On 04/03/2017 11:25 PM, NeilBrown wrote:
> On Mon, Apr 03 2017, Michael Wang wrote:
> 
>> blk_attempt_plug_merge() try to merge bio into request and chain them
>> by 'bi_next', while after the bio is done inside request, we forgot to
>> reset the 'bi_next'.
>>
>> This lead into BUG while removing all the underlying devices from md-raid1,
>> the bio once go through:
>>
>>   md_do_sync()
>>     sync_request()
>>       generic_make_request()
> 
> This is a read request from the "first" device.
> 
>>         blk_queue_bio()
>>           blk_attempt_plug_merge()
>>             CHAINED HERE
>>
>> will keep chained and reused by:
>>
>>   raid1d()
>>     sync_request_write()
>>       generic_make_request()
> 
> This is a write request to some other device, isn't it?
> 
> If sync_request_write() is using a bio that has already been used, it
> should call bio_reset() and fill in the details again.
> However I don't see how that would happen.
> Can you give specific details on the situation that triggers the bug?

We have storage side mapping lv through scst to server, on server side
we assemble them into multipath device, and then assemble these dm into
two raid1.

The test is firstly do mkfs.ext4 on raid1 then start fio on it, on storage
side we unmap all the lv (could during mkfs or fio), then on server side
we hit the BUG (reproducible).

The path of bio was confirmed by add tracing, it is reused in sync_request_write()
with 'bi_next' once chained inside blk_attempt_plug_merge().

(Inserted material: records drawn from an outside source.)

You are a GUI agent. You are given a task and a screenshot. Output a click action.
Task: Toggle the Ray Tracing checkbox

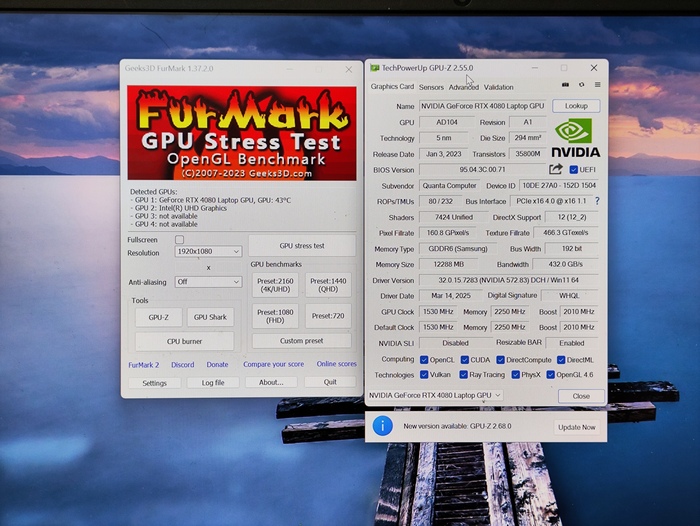click(463, 375)
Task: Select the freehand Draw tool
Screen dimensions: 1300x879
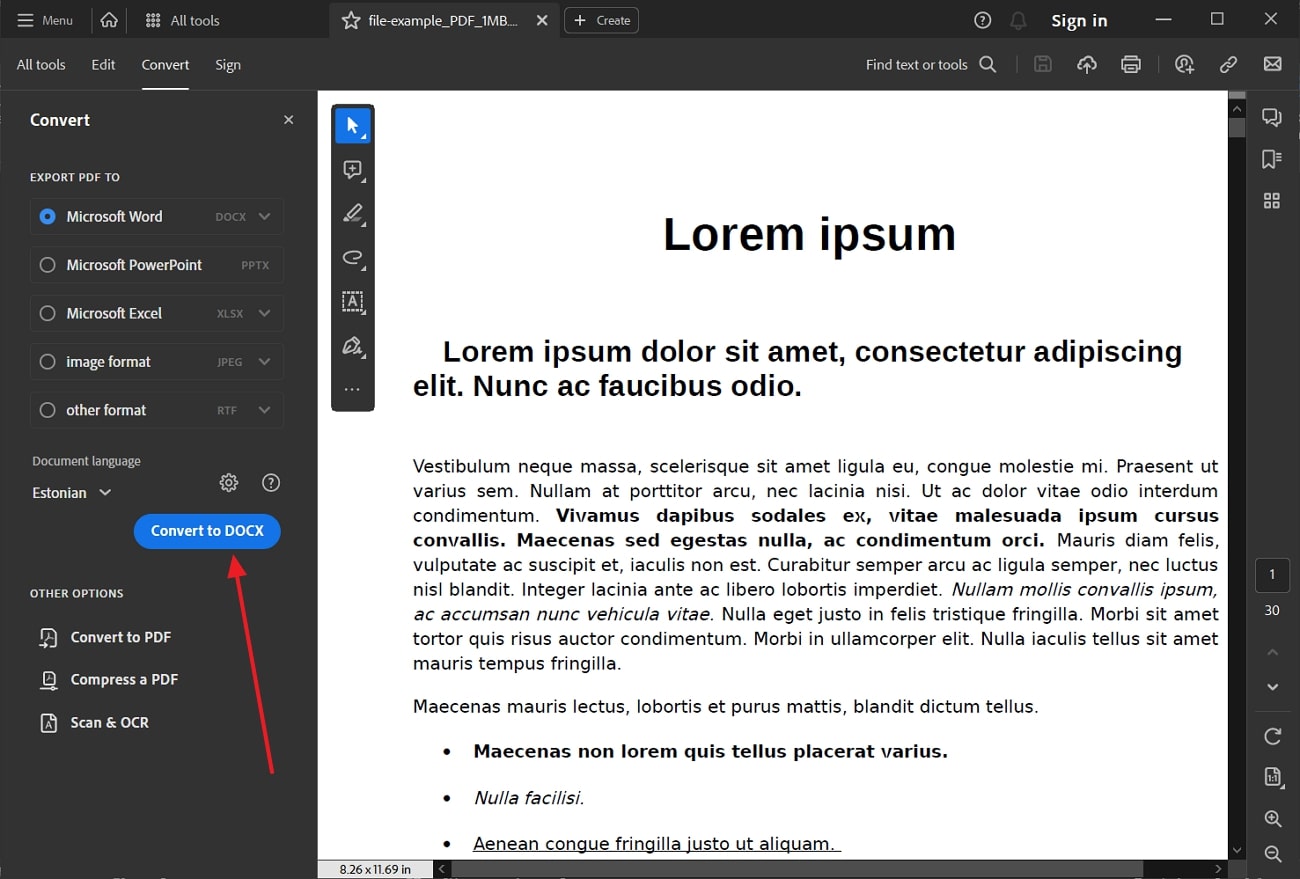Action: tap(353, 258)
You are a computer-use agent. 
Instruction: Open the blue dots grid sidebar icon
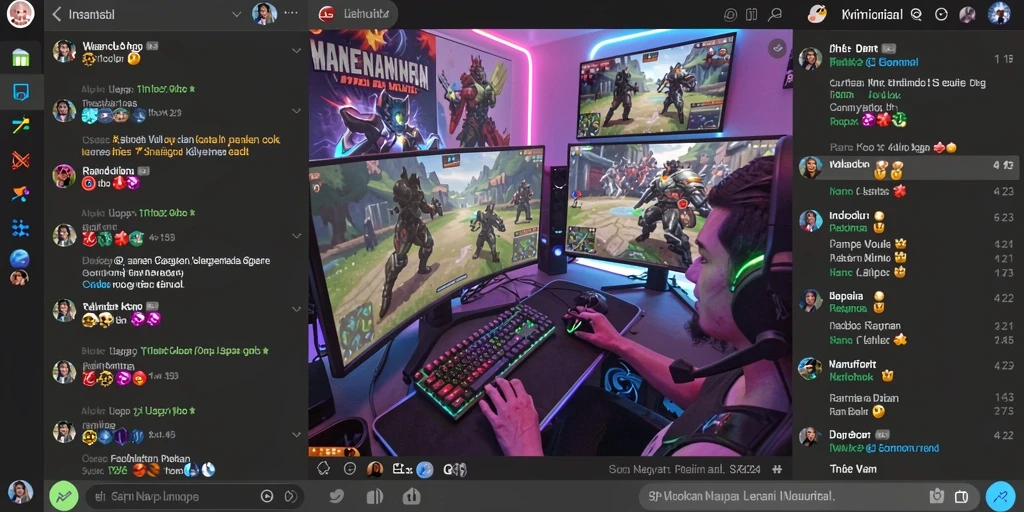[x=21, y=228]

We also tried to reset the bi_next inside sync_request_write() before
generic_make_request() which also works.

The testing was done with 4.4, but we found upstream also left bi_next
chained after done in request, thus we post this RFC.

Regarding raid1, we haven't found the place on path where the bio was
reset... where does it supposed to be?

BTW the fix_sync_read_error() also invoked and succeed before trigger
the BUG.

Regards,
Michael Wang

> 
> Thanks,
> NeilBrown
> 
> 
>>         BUG_ON(bio->bi_next)
>>
>> After reset the 'bi_next' this can no longer happen.
>>
>> Signed-off-by: Michael Wang <yun.wang@profitbricks.com>
>> ---
>>  block/blk-core.c | 4 +++-
>>  1 file changed, 3 insertions(+), 1 deletion(-)
>>
>> diff --git a/block/blk-core.c b/block/blk-core.c
>> index 43b7d06..91223b2 100644
>> --- a/block/blk-core.c
>> +++ b/block/blk-core.c
>> @@ -2619,8 +2619,10 @@ bool blk_update_request(struct request *req, int error, unsigned int nr_bytes)
>>                 struct bio *bio = req->bio;
>>                 unsigned bio_bytes = min(bio->bi_iter.bi_size, nr_bytes);
>>
>> -               if (bio_bytes == bio->bi_iter.bi_size)
>> +               if (bio_bytes == bio->bi_iter.bi_size) {
>>                         req->bio = bio->bi_next;
>> +                       bio->bi_next = NULL;
>> +               }
>>
>>                 req_bio_endio(req, bio, bio_bytes, error);
>>
>> -- 
>> 2.5.0